Nun tritt in Leipzig freilich auch ein besonderer Effekt zu Tage: Bis 2005 konnten die Personalausgaben der Stadtverwaltung fast jedes Jahr gesenkt werden. Das war mit einem Personalabbau im Rahmen der Haushaltskonsolidierung verbunden. Von Personalausgaben in Höhe von 310,9 Millionen Euro im Jahr 2000 war dieser Haushaltsposten bis 2005 auf den Wert von 242,6 Millionen Euro gedrückt worden. Seitdem freilich steigt dieser Wert wieder an. Nicht nur, weil mit den wachsenden Aufgaben der wachsenden Stadt auch wieder mehr Verwaltungspersonal benötigt wird, sondern auch wegen mehrerer Tarifsteigerungen im öffentlichen Dienst, die sich im Leipziger Haushalt zuletzt 2012 mit einem Nachschlag von 10 Millionen Euro bemerkbar machten.

Schon ab 2008 wuchsen die Personalkosten der Leipziger Verwaltung auf 269 Millionen Euro, erreichten 2009 die 285,8 Millionen, 2010 dann die 288,3 Millionen. Die 300 Millionen von 2011 wurden dann 2012 ja noch einmal getoppt. Die Ausgaben liegen also wieder auf dem Wert von 2000, haben also binnen sieben Jahren um rund 70 Millionen Euro zugelegt.
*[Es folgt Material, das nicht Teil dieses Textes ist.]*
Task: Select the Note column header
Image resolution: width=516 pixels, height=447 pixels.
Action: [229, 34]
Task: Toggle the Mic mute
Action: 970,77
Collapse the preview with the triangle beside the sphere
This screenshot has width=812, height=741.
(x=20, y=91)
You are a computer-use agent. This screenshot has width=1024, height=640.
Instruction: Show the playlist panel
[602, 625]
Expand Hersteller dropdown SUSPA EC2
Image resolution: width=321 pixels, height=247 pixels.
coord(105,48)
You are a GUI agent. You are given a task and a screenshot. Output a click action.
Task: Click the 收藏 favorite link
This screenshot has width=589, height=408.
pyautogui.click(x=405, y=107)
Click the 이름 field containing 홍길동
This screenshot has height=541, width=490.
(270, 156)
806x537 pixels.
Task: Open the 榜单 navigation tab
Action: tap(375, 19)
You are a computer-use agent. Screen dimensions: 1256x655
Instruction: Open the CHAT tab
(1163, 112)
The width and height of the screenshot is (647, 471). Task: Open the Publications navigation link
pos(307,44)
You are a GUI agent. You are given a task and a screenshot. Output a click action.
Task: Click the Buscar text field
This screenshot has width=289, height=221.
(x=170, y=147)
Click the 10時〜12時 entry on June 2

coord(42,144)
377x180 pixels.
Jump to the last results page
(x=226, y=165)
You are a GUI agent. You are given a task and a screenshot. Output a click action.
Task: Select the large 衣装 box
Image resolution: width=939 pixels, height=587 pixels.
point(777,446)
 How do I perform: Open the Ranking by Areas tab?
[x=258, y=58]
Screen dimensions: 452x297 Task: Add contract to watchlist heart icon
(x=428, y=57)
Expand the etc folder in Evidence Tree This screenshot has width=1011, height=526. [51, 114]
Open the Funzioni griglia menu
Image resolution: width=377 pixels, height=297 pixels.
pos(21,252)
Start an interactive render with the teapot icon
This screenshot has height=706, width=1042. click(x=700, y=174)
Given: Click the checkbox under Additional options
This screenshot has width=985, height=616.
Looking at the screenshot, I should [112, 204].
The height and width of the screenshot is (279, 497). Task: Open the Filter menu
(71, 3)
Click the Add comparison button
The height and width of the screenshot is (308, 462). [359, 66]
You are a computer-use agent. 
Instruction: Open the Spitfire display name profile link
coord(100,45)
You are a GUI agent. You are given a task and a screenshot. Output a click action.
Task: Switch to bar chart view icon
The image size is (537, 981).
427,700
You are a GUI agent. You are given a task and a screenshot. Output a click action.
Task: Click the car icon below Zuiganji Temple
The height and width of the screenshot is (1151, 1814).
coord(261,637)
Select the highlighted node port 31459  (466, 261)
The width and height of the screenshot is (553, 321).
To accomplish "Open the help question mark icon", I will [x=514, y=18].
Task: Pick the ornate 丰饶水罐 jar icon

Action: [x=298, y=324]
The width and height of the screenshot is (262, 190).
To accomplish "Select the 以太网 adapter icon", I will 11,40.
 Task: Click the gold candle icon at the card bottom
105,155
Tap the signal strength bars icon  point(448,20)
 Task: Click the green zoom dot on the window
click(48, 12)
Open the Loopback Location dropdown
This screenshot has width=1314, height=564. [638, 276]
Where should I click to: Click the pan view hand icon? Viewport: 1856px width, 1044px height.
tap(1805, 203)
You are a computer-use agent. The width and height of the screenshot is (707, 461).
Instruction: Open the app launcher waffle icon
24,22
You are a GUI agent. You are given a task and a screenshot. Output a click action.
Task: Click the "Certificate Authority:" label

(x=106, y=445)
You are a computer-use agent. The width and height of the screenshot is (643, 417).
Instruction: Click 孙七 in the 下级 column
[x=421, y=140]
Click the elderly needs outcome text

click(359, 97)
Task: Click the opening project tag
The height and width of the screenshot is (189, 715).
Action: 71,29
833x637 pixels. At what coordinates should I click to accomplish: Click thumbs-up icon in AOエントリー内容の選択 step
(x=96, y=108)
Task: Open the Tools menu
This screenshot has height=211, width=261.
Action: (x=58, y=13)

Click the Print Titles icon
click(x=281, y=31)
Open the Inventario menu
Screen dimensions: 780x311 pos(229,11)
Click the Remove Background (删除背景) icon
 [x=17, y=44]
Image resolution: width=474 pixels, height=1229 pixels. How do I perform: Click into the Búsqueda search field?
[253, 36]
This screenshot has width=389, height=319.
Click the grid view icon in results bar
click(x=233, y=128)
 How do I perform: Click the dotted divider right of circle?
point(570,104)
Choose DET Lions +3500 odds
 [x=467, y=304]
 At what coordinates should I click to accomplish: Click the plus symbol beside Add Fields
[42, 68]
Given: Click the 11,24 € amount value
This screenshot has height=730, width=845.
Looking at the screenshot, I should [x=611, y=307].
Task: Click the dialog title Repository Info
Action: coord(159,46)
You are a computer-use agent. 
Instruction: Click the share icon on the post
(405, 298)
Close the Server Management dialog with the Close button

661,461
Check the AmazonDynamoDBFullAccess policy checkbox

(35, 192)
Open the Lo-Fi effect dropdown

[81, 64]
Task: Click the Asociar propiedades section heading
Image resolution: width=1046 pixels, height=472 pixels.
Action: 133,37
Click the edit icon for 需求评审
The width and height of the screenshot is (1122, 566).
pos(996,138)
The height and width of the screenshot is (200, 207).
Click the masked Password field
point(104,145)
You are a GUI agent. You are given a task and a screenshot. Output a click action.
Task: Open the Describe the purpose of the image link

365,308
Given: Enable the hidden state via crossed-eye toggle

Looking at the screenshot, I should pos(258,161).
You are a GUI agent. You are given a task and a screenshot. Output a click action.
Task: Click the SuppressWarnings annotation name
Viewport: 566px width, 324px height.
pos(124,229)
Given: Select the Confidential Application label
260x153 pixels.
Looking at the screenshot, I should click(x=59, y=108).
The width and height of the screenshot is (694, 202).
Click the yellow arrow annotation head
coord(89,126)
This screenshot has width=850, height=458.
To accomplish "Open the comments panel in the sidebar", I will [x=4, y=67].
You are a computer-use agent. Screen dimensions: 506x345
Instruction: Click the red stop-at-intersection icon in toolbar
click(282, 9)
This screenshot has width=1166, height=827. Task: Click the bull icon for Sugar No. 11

Vielleicht für eine Stadt mit einem derart engen Haushalt zu viel, vermuten die Piraten.

Und so fragen sie:

“Warum hat die Stadt Leipzig generell und im Vergleich mit ähnlich großen Kommunen derart hohe durchschnittliche Personalkosten bzw. deutlich höhere Eingruppierungen?

Unterfragen 1-3:

Wie verteilen sich die in Vollzeit beschäftigten Mitarbeiter auf die einzelnen Entgeltgruppen sowie Entgeltstufen?
Wie viele in Vollzeit beschäftigte Mitarbeiter sind in der Amtszeit von OBM Burkhard Jung herabgruppiert worden bzw. hätten herabgruppiert werden müssen, weil sie keine ihrer Eingruppierung entsprechende Tätigkeit ausüben?
Wie viele Vollzeit-Mitarbeiter arbeiten auf der Grundlage eines wissenschaftlichen Hochschulstudiums und sieht der Stellenplan überhaupt so viele Akademiker-Stellen vor?

Wir beantragen, die Einwohneranfrage nebst Unterfragen mündlich in der folgenden Ratssitzung zu beantworten und diese öffentlich zu behandeln.”